= James Brown Gibson =

Sir James Brown Gibson (1805 – 25 February 1868, Rome) was a British military surgeon and Director General of the British Army Medical Department from 1860 to 1867.

==Career==
Gibson graduated M.D. (Edin.) in 1826. In December 1826, he was appointed Hospital Assistant and in the winter of 1826–1827 was stationed for six weeks at Fort Pitt Chatham. From 1827 to 1835 he served in the West Indies. He landed at Barbados and proceeded to Demerara (now part of Guyana). He participated in the subsequent war in Barbados. Because of departure from the West Indies by sick British medical officers, he became for several years in medical charge of his own regiment, plus the entire civil and military staff of Georgetown, several hundred military labourers, one company of the 1st West India Regiment, one detachment of the Royal Artillery, and the 86th Regiment of Foot.

In January 1829, he was appointed Assistant Surgeon 25th Regiment of Foot, replacing Assistant Surgeon James Stuart who died in December 1828. In early 1836 Gibson returned to the British Isles and arrived at Cork. He served at the depôt of his regiment at Cork Barracks for two months, as this had no medical officer. In March 1836 he was appointed Assistant Surgeon, 17th Light Dragoons, serving with them until 1841. In that year he was promoted Staff Surgeon 2nd Class and posted to Malta, arriving there on 28 December 1841. After various duties in Malta, he was, in 1844, appointed surgeon to the 17th Lancers. In April 1844 he left Malta for England, serving with the 17th Lancers until 1854.

After the outbreak of the Crimean War, Gibson travelled to Turkey, landing at the Kulali Barracks near Constantinople (now Istanbul) on 19 May 1854. Kulali Hospital was a British military hospital at the Kulali Barracks. Scutari Hospital, made famous by Florence Nightingale, was near by.

In May 1854, Gibson was appointed Staff Surgeon 1st Class and joined the staff of Prince George, Duke of Cambridge as the Duke's personal physician. After attachment to the Highland Brigade, Gibson proceeded with the brigade and the Duke of Cambridge (commander of the First Division), to Bulgaria and then to the Crimea. He was present at Alma, Inkermann, Balaclava, and the siege of Sevastapol. For his services, he received the Turkish Crimea Medal and the Crimea Medal with four clasps.

In late 1854 the Duke of Cambridge was invalided home due to shattered nerves.

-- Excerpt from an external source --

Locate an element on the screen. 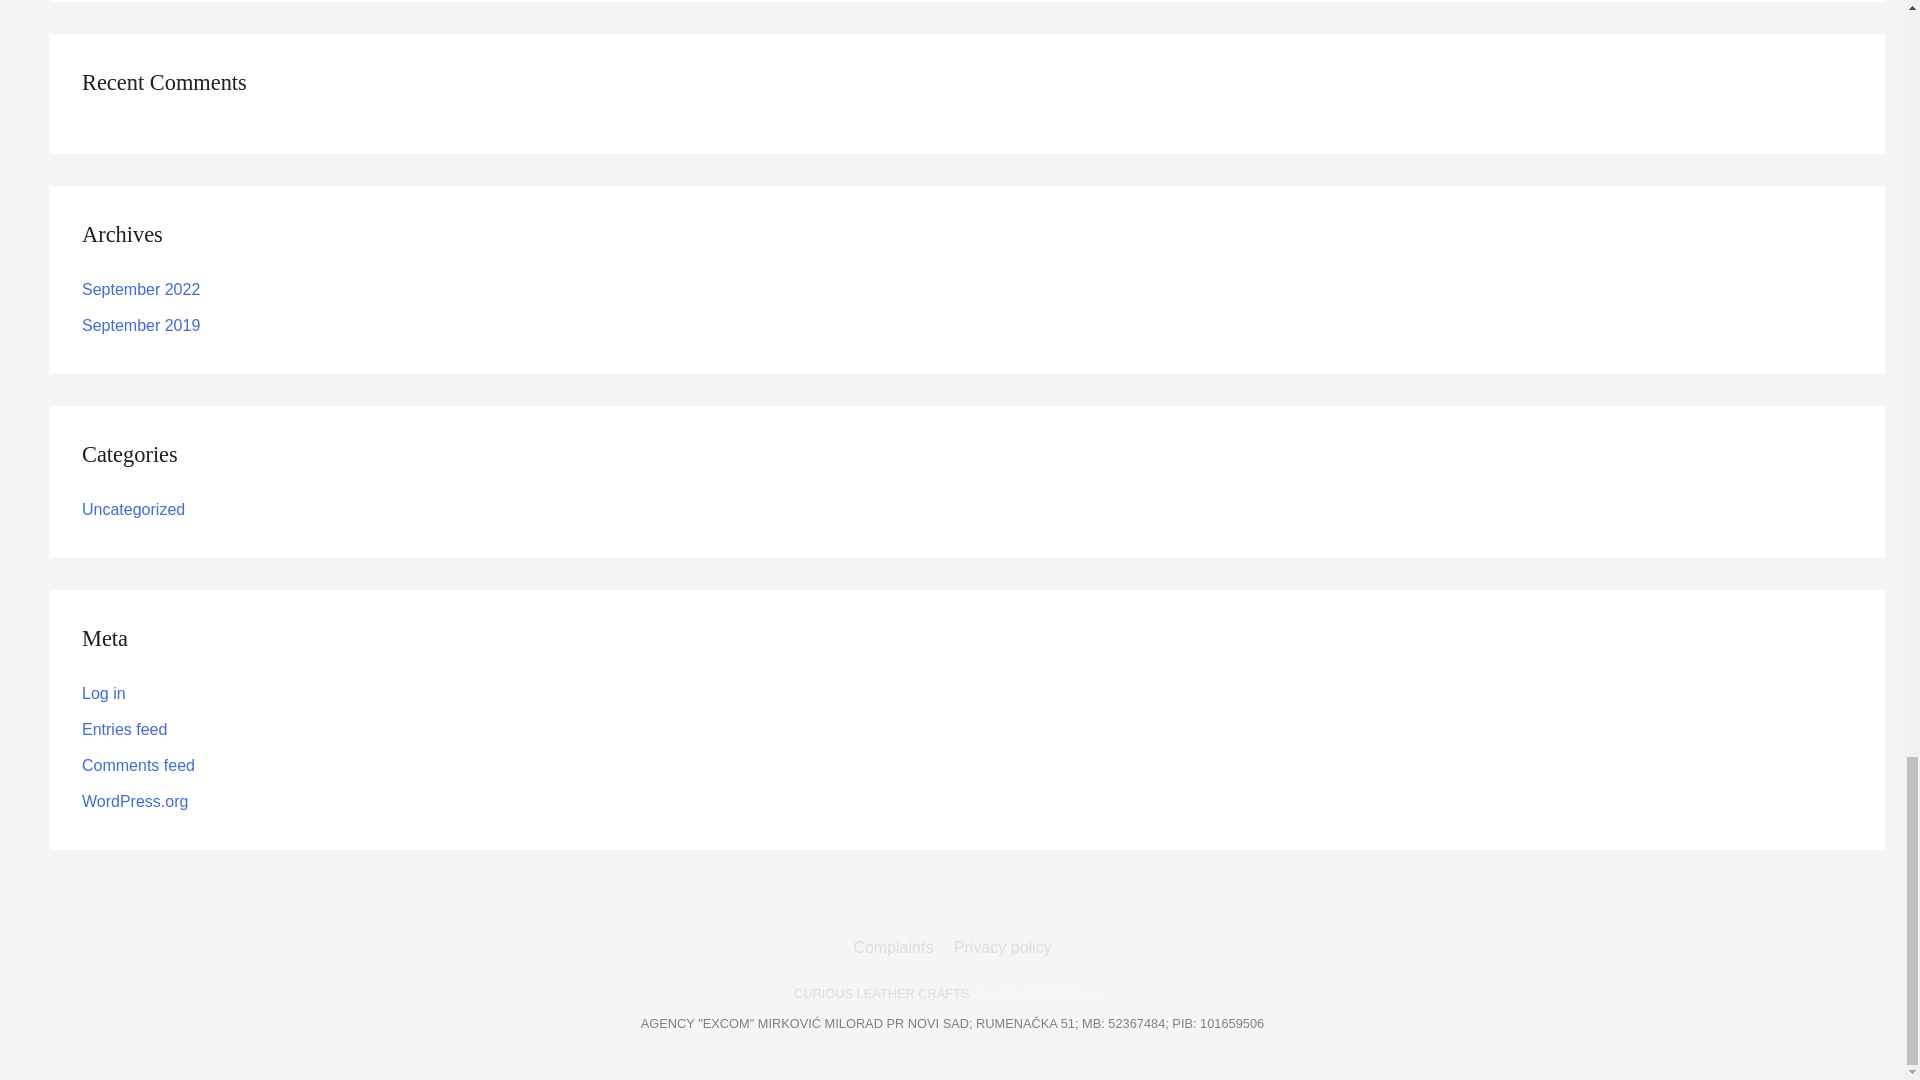  Log in is located at coordinates (104, 693).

Gibson accompanied the Duke to Malta and on several stages of the Duke's return to England and remained in England from 1 February to 19 May in 1855. After the Duke's health had reached a sufficient stage of recovery, Gibson accepted, on 1 May, a promotion to Deputy Inspector General.

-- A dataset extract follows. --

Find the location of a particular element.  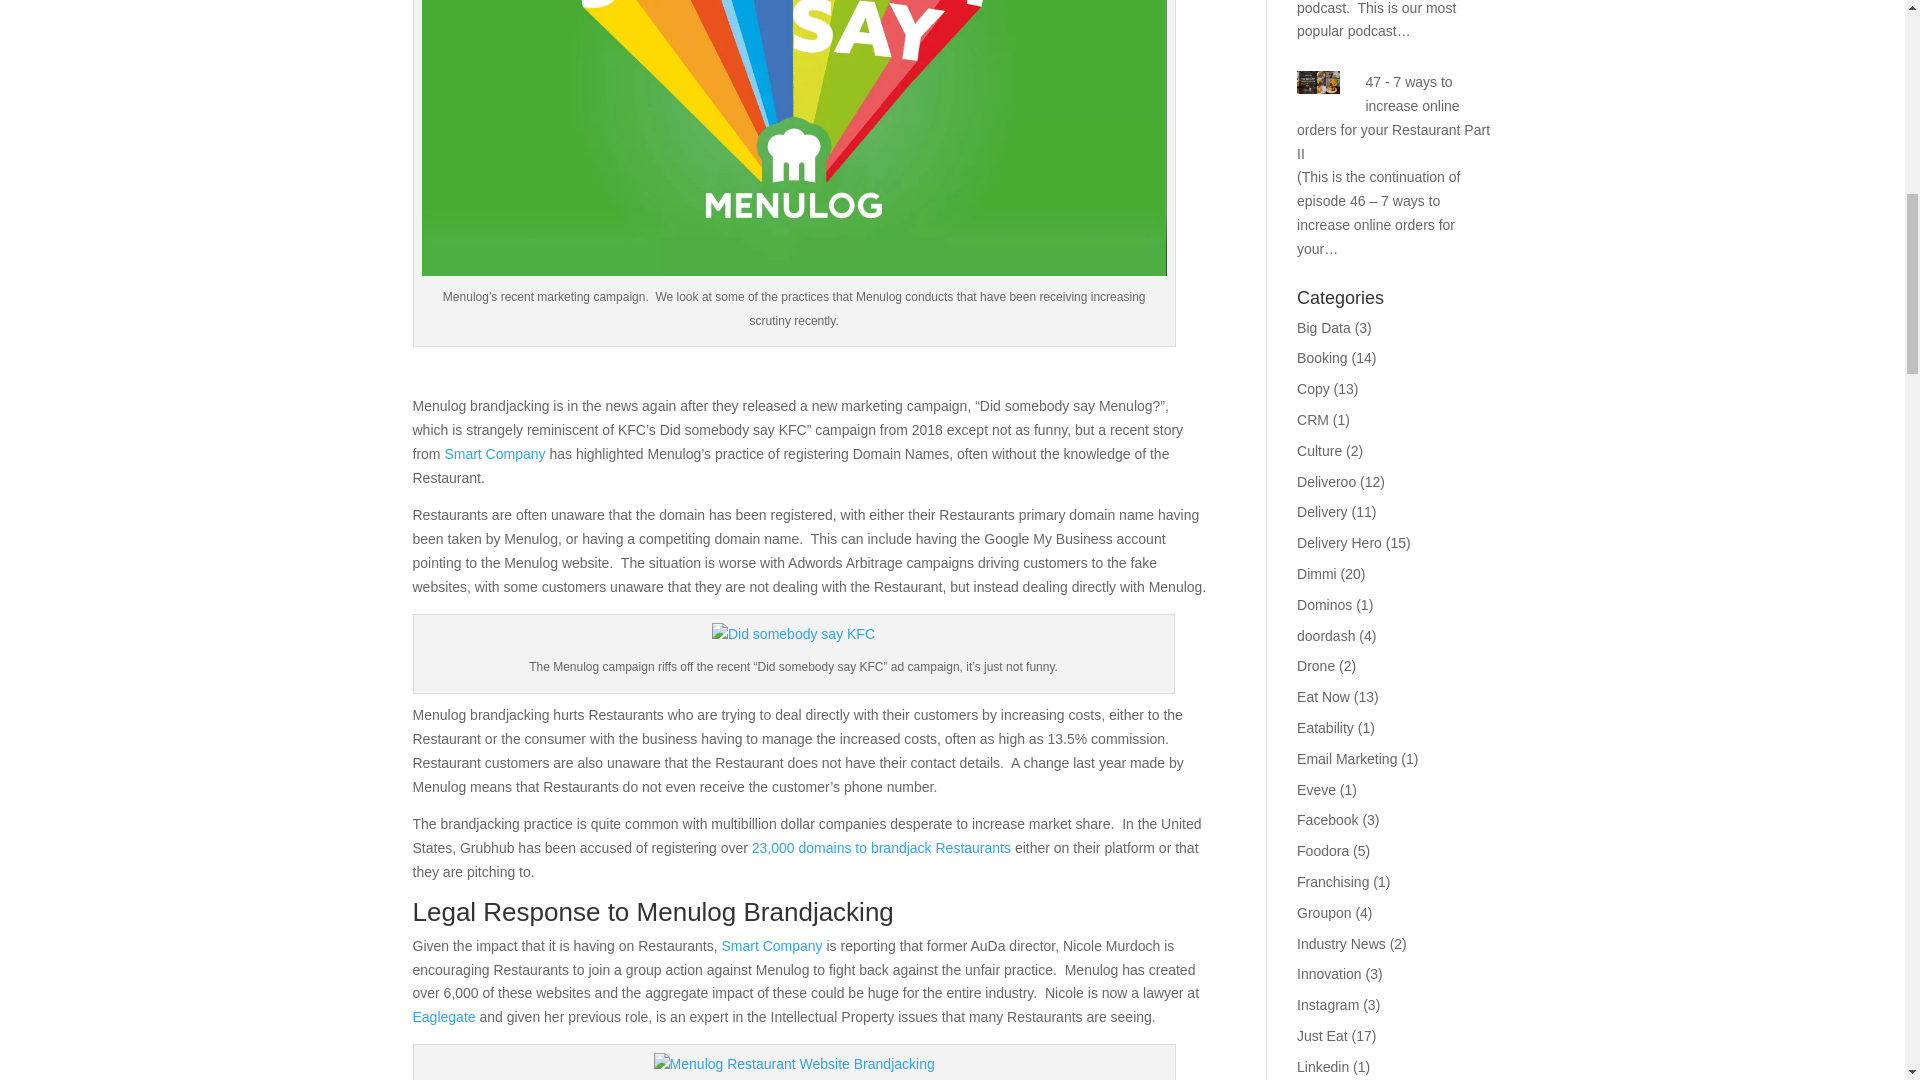

23,000 domains to brandjack Restaurants is located at coordinates (882, 848).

On 1 June 1855 Gibson arrived in Malta, where he became officer in charge of the Convalescent Hospital for invalids from the Crimea at Fort Chambray on the island of Gozo. On 27 May 1856 he departed from Malta and arrived on 2 June 1856 in England. There he was appointed Deputy Inspector of Hospitals, as well as Principal Medical Officer (PMO) Aldershot. Whilst in England in 1857, he was made Companion of the Order of the Bath (CB) in recognition of his services in Crimea. (Eligibility of British medical officers for the Order of the Bath started in 1850.)

Gibson remained in England from 1856 until his retirement. On 31 December 1858 he was promoted Inspector General. In 1859 he was honoured as Honorary Physician to the Queen (QHP). On 7 March 1860 he was appointed Director General Army Medical Department. In 1865 he was made Knight Commander of the Order of the Bath (KCB).

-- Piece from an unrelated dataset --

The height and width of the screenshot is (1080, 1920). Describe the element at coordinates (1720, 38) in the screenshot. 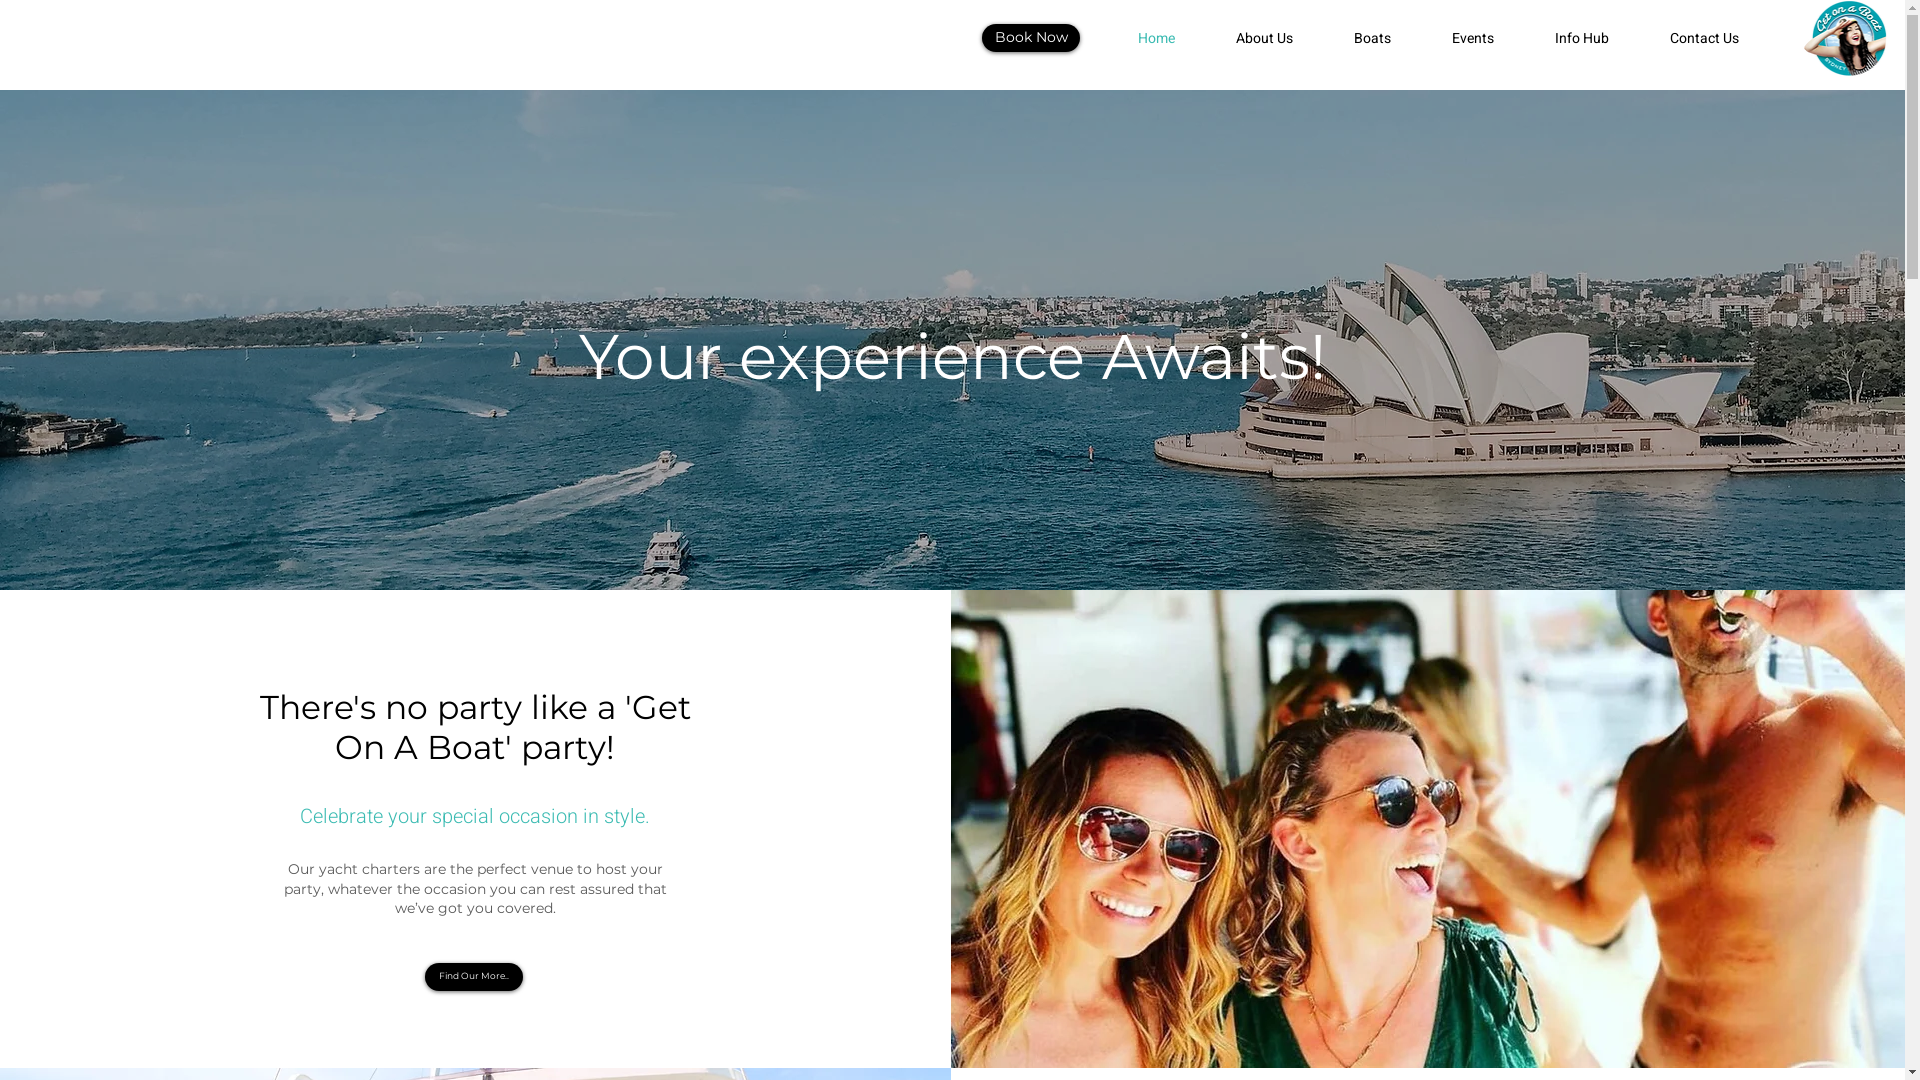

On 30 March 1867, suffering from pulmonary and cardiac disorders, Gibson retired to half-pay. During his military career, he served 41 years on full-pay. For a climate better for his health, Gibson went to Rome, where he died on 25 February 1868, aged 63 years.

Gibson's administration of the Army Medical Department was considered by some "disastrous" or "rotten in the management". However, Warren Webster, in charge of Dale General Hospital in 1865, argued that Director General Gibson and his immediate subordinate the Inspector General should not be held responsible "for things left undone when their requisitions for supplies and laborers were cast aside unnoticed and unfilled" — even though there was undoubtedly "defective drainage, untrapped sewerage, nearness of an over-charged graveyard, presence of all kinds of filth and imperfect ventilation at the hospitals at the hospitals of Scutari and Kulali". The British Methodist missionary William Harris Rule, who ministered to British Methodist soldiers in hospital during the Crimean war, commended Dr. Gibson for cooperation.